Task brief: Format every nonblank line of the listing below as a Markdown table with two columns, Row and Line. Number the rows in order.

:: Given information

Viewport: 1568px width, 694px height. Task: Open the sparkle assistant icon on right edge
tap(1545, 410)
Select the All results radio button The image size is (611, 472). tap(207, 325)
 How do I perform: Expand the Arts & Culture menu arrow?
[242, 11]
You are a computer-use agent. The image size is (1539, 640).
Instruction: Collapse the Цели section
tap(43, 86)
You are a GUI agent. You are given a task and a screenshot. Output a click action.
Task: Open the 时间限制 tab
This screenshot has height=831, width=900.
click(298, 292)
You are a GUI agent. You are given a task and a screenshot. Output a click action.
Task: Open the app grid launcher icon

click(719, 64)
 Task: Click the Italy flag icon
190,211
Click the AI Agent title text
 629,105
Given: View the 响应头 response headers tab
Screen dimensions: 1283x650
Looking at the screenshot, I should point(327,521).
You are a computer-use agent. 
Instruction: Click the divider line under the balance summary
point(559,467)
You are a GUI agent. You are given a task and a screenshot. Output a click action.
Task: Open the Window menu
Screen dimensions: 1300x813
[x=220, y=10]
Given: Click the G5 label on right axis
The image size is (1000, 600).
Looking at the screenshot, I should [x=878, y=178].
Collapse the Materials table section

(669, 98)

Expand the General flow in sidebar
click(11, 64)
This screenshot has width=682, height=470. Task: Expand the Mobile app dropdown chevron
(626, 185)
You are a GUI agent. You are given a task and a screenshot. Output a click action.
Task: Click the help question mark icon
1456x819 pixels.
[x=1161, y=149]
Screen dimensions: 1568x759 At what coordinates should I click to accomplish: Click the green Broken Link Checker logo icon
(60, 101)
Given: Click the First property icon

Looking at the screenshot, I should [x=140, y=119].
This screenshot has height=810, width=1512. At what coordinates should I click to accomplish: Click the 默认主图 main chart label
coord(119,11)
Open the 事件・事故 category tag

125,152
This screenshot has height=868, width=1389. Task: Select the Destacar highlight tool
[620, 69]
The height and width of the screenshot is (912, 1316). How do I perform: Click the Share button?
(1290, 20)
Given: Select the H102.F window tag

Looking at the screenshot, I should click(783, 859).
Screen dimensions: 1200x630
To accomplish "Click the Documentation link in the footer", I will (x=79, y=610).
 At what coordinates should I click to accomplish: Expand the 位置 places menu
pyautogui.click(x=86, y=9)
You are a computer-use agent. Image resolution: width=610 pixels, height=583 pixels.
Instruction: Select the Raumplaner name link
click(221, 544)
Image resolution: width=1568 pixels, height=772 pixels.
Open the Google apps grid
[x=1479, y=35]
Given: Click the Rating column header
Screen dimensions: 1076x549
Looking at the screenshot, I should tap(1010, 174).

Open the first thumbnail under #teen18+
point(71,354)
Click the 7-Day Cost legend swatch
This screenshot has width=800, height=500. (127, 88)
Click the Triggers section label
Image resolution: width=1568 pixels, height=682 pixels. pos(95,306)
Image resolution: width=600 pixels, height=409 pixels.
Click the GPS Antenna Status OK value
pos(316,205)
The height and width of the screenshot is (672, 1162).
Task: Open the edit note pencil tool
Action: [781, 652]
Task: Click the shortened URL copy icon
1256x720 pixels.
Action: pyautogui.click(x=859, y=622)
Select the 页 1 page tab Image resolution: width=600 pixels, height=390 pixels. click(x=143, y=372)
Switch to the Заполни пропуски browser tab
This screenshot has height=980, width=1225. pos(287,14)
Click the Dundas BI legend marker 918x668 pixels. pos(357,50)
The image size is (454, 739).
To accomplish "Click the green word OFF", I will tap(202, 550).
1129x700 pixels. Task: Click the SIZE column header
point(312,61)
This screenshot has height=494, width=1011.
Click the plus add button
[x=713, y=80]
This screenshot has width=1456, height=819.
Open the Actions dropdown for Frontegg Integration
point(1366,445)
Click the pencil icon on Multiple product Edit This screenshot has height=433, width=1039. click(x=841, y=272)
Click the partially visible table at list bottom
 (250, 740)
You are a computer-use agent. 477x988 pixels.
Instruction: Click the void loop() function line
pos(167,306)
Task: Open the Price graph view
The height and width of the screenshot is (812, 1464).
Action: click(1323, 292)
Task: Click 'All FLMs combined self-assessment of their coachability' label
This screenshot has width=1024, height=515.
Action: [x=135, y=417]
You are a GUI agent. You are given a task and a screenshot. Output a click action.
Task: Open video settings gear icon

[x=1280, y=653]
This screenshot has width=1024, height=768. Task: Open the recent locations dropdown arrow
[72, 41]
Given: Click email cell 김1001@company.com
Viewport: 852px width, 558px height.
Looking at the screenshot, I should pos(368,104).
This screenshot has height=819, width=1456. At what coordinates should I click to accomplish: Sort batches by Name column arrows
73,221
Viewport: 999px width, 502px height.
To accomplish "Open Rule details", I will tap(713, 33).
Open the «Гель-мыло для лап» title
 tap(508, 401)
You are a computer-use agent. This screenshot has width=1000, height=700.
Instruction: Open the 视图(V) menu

::::

Full answer:
| Row | Line |
|---|---|
| 1 | Viewport: 1568px width, 694px height. Task: Open the sparkle assistant icon on right edge |
| 2 | tap(1545, 410) |
| 3 | Select the All results radio button The image size is (611, 472). tap(207, 325) |
| 4 |  How do I perform: Expand the Arts & Culture menu arrow? |
| 5 | [242, 11] |
| 6 | You are a computer-use agent. The image size is (1539, 640). |
| 7 | Instruction: Collapse the Цели section |
| 8 | tap(43, 86) |
| 9 | You are a GUI agent. You are given a task and a screenshot. Output a click action. |
| 10 | Task: Open the 时间限制 tab |
| 11 | This screenshot has height=831, width=900. |
| 12 | click(298, 292) |
| 13 | You are a GUI agent. You are given a task and a screenshot. Output a click action. |
| 14 | Task: Open the app grid launcher icon |
| 15 | click(719, 64) |
| 16 |  Task: Click the Italy flag icon |
| 17 | 190,211 |
| 18 | Click the AI Agent title text |
| 19 |  629,105 |
| 20 | Given: View the 响应头 response headers tab |
| 21 | Screen dimensions: 1283x650 |
| 22 | Looking at the screenshot, I should point(327,521). |
| 23 | You are a computer-use agent.  |
| 24 | Instruction: Click the divider line under the balance summary |
| 25 | point(559,467) |
| 26 | You are a GUI agent. You are given a task and a screenshot. Output a click action. |
| 27 | Task: Open the Window menu |
| 28 | Screen dimensions: 1300x813 |
| 29 | [x=220, y=10] |
| 30 | Given: Click the G5 label on right axis |
| 31 | The image size is (1000, 600). |
| 32 | Looking at the screenshot, I should [x=878, y=178]. |
| 33 | Collapse the Materials table section |
| 34 | (669, 98) |
| 35 | Expand the General flow in sidebar |
| 36 | click(11, 64) |
| 37 | This screenshot has width=682, height=470. Task: Expand the Mobile app dropdown chevron |
| 38 | (626, 185) |
| 39 | You are a GUI agent. You are given a task and a screenshot. Output a click action. |
| 40 | Task: Click the help question mark icon |
| 41 | 1456x819 pixels. |
| 42 | [x=1161, y=149] |
| 43 | Screen dimensions: 1568x759 At what coordinates should I click to accomplish: Click the green Broken Link Checker logo icon |
| 44 | (60, 101) |
| 45 | Given: Click the First property icon |
| 46 | Looking at the screenshot, I should [x=140, y=119]. |
| 47 | This screenshot has height=810, width=1512. At what coordinates should I click to accomplish: Click the 默认主图 main chart label |
| 48 | coord(119,11) |
| 49 | Open the 事件・事故 category tag |
| 50 | 125,152 |
| 51 | This screenshot has height=868, width=1389. Task: Select the Destacar highlight tool |
| 52 | [620, 69] |
| 53 | The height and width of the screenshot is (912, 1316). How do I perform: Click the Share button? |
| 54 | (1290, 20) |
| 55 | Given: Select the H102.F window tag |
| 56 | Looking at the screenshot, I should click(783, 859). |
| 57 | Screen dimensions: 1200x630 |
| 58 | To accomplish "Click the Documentation link in the footer", I will (x=79, y=610). |
| 59 |  At what coordinates should I click to accomplish: Expand the 位置 places menu |
| 60 | pyautogui.click(x=86, y=9) |
| 61 | You are a computer-use agent. Image resolution: width=610 pixels, height=583 pixels. |
| 62 | Instruction: Select the Raumplaner name link |
| 63 | click(221, 544) |
| 64 | Image resolution: width=1568 pixels, height=772 pixels. |
| 65 | Open the Google apps grid |
| 66 | [x=1479, y=35] |
| 67 | Given: Click the Rating column header |
| 68 | Screen dimensions: 1076x549 |
| 69 | Looking at the screenshot, I should tap(1010, 174). |
| 70 | Open the first thumbnail under #teen18+ |
| 71 | point(71,354) |
| 72 | Click the 7-Day Cost legend swatch |
| 73 | This screenshot has width=800, height=500. (127, 88) |
| 74 | Click the Triggers section label |
| 75 | Image resolution: width=1568 pixels, height=682 pixels. pos(95,306) |
| 76 | Image resolution: width=600 pixels, height=409 pixels. |
| 77 | Click the GPS Antenna Status OK value |
| 78 | pos(316,205) |
| 79 | The height and width of the screenshot is (672, 1162). |
| 80 | Task: Open the edit note pencil tool |
| 81 | Action: [781, 652] |
| 82 | Task: Click the shortened URL copy icon |
| 83 | 1256x720 pixels. |
| 84 | Action: pyautogui.click(x=859, y=622) |
| 85 | Select the 页 1 page tab Image resolution: width=600 pixels, height=390 pixels. click(x=143, y=372) |
| 86 | Switch to the Заполни пропуски browser tab |
| 87 | This screenshot has height=980, width=1225. pos(287,14) |
| 88 | Click the Dundas BI legend marker 918x668 pixels. pos(357,50) |
| 89 | The image size is (454, 739). |
| 90 | To accomplish "Click the green word OFF", I will tap(202, 550). |
| 91 | 1129x700 pixels. Task: Click the SIZE column header |
| 92 | point(312,61) |
| 93 | This screenshot has height=494, width=1011. |
| 94 | Click the plus add button |
| 95 | [x=713, y=80] |
| 96 | This screenshot has width=1456, height=819. |
| 97 | Open the Actions dropdown for Frontegg Integration |
| 98 | point(1366,445) |
| 99 | Click the pencil icon on Multiple product Edit This screenshot has height=433, width=1039. click(x=841, y=272) |
| 100 | Click the partially visible table at list bottom |
| 101 |  (250, 740) |
| 102 | You are a computer-use agent. 477x988 pixels. |
| 103 | Instruction: Click the void loop() function line |
| 104 | pos(167,306) |
| 105 | Task: Open the Price graph view |
| 106 | The height and width of the screenshot is (812, 1464). |
| 107 | Action: click(1323, 292) |
| 108 | Task: Click 'All FLMs combined self-assessment of their coachability' label |
| 109 | This screenshot has width=1024, height=515. |
| 110 | Action: [x=135, y=417] |
| 111 | You are a GUI agent. You are given a task and a screenshot. Output a click action. |
| 112 | Task: Open video settings gear icon |
| 113 | [x=1280, y=653] |
| 114 | This screenshot has width=1024, height=768. Task: Open the recent locations dropdown arrow |
| 115 | [72, 41] |
| 116 | Given: Click email cell 김1001@company.com |
| 117 | Viewport: 852px width, 558px height. |
| 118 | Looking at the screenshot, I should pos(368,104). |
| 119 | This screenshot has height=819, width=1456. At what coordinates should I click to accomplish: Sort batches by Name column arrows |
| 120 | 73,221 |
| 121 | Viewport: 999px width, 502px height. |
| 122 | To accomplish "Open Rule details", I will tap(713, 33). |
| 123 | Open the «Гель-мыло для лап» title |
| 124 |  tap(508, 401) |
| 125 | You are a computer-use agent. This screenshot has width=1000, height=700. |
| 126 | Instruction: Open the 视图(V) menu |